Listed Building – Grade II*
- Official name: The Town Hall
- Designated: 22 February 1955
- Reference no.: 1225590

= Leconfield Hall =

Municipal building in Petworth, West Sussex, England

Leconfield Hall, formerly Petworth Town Hall, is a municipal building in the Market Square in Petworth, West Sussex, England. The building, which is now used as a cinema, is a Grade II* listed building.

==History==
The building was commissioned to replace a timber-framed market house which dated back at least to the 15th century. By the late 18th century, the old building had become dilapidated and the lord of the manor, George Wyndham, 3rd Earl of Egremont, whose seat was at Petworth House, decided to demolish the old building and replace it with a new structure on the same site. The new building was designed in the neoclassical style, built in ashlar stone and was completed in 1793.

The design involved a symmetrical main frontage with seven bays facing east onto the Market Square; it was arcaded on the ground floor, so that markets could be held, with an assembly hall on the first floor. The first floor was fenestrated with sash windows flanked by pilasters supporting voussoirs, and the central section of three bays, which slightly projected forward, was surmounted by a modillioned pediment with a clock in the tympanum. A bust of King William III on a pedestal (Note: King Wiiliam III briefly visited the town in 1704.) was created by French sculptor Honoré Pellé and installed in a niche on the north side of the building. The architectural historian Nikolaus Pevsner was impressed with the bust and described it as "one of the finest baroque sculptures in England".

In the 19th century, the arcading was infilled with round headed windows, and the building became known as Petworth Town Hall; at that time the assembly room on the first floor was used as a courthouse, while the ground floor was used as a store. The court room functioned as venue for the manorial court, the court leet, the quarter sessions and the petty sessions. Items in the ground floor store included the local horse-drawn fire engine; a fire bell for summoning the local firemen was placed on the top of the pediment. The building was extended to the rear in a similar style but with a rendered brick finish in 1870.

The musicologist Brian Trowell was one of the guests who spoke in the town hall as part of the celebrations for the launch of the first Petworth Festival in 1979.

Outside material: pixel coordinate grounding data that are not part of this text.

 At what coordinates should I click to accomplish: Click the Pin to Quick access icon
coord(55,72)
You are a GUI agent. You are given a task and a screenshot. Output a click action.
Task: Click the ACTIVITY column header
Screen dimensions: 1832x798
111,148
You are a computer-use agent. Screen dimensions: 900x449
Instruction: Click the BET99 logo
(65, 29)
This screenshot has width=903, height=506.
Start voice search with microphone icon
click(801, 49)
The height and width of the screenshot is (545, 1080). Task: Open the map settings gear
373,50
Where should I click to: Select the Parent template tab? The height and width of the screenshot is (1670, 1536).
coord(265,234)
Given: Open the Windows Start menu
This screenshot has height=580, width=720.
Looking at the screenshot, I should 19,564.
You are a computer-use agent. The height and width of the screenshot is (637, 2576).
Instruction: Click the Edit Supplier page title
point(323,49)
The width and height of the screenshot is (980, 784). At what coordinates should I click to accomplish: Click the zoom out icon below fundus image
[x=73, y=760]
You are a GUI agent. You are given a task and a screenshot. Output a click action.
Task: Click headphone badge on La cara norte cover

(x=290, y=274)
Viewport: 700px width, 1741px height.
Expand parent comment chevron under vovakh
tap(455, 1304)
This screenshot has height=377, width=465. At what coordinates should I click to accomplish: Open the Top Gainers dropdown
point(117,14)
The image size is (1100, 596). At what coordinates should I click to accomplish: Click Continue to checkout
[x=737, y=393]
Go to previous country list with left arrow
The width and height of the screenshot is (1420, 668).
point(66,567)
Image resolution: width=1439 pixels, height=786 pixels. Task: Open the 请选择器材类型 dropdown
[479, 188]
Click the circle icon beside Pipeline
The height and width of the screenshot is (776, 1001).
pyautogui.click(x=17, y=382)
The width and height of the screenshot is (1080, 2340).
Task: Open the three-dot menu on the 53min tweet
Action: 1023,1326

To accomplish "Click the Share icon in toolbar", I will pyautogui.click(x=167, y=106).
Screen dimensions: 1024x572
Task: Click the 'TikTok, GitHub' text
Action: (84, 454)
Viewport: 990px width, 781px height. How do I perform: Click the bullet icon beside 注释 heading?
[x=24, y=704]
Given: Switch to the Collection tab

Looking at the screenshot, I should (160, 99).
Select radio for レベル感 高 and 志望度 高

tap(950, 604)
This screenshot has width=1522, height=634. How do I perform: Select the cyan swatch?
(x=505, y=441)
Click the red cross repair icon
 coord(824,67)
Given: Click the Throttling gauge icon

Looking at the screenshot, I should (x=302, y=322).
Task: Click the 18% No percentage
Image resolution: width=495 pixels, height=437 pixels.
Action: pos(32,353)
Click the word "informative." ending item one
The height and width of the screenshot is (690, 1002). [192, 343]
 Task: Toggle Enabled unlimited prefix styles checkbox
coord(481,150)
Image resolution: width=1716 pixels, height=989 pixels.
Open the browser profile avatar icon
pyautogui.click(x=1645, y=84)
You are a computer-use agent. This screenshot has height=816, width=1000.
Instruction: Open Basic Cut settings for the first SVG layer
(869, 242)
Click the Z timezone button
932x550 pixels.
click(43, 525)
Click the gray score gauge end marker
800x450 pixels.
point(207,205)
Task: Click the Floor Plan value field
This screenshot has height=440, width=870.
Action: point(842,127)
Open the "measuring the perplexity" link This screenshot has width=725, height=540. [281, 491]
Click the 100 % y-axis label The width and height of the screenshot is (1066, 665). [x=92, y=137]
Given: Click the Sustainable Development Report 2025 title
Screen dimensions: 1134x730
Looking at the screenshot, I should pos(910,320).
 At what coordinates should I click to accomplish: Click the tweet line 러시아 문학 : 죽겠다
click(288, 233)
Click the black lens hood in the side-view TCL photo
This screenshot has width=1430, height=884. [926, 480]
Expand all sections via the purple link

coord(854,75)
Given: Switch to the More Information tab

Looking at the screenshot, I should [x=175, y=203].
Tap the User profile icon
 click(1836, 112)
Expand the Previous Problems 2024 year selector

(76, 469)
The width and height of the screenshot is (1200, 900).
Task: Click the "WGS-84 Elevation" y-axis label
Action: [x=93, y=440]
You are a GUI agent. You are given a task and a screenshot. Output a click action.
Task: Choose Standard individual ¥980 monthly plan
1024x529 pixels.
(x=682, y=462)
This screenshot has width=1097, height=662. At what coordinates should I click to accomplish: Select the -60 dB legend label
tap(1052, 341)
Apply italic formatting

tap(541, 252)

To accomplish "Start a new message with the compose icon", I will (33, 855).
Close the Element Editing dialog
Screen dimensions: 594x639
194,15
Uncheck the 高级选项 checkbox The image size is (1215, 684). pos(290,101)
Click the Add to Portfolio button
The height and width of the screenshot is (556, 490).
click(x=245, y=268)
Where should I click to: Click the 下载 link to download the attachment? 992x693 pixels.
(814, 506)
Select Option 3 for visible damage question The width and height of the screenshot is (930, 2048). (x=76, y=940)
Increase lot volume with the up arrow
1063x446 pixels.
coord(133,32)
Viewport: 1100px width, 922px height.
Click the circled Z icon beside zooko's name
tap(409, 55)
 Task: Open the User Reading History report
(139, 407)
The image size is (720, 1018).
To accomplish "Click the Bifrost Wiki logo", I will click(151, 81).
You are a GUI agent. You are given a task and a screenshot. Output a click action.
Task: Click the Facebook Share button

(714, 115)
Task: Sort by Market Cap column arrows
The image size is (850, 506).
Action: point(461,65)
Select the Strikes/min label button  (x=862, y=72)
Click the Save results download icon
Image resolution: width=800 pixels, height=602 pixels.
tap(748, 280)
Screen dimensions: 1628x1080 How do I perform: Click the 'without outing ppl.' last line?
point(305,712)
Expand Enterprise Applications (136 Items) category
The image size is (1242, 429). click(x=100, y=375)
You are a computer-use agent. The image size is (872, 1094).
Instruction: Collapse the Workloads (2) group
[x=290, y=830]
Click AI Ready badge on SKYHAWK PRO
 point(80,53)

A major programme of refurbishment works was carried out with financial support from a local artist, Gwenda Morgan, and from English Heritage in the 1990s. As part of the works, the bust of King William III was relocated to Petworth House for safe-keeping and replaced with a replica which was paid for by John Max Henry Scawen Wyndham, 7th Baron Leconfield, 2nd Baron Egremont. The former town hall became known as Leconfield Hall on recognition of the support from the Wyndham family. The works, which also included stone restoration, a new dance floor on the ground floor and sound-proofing on the first floor, were completed to allow the building to be re-opened on 1 January 2000.

A further programme of works, costing £250,000, was carried out in summer 2021. The works allowed the hall on the ground floor to function as an exhibition area while the hall on the first floor was fitted out as a cinema with raked seating; the cinema was re-opened with a performance of No Time to Die in September 2021.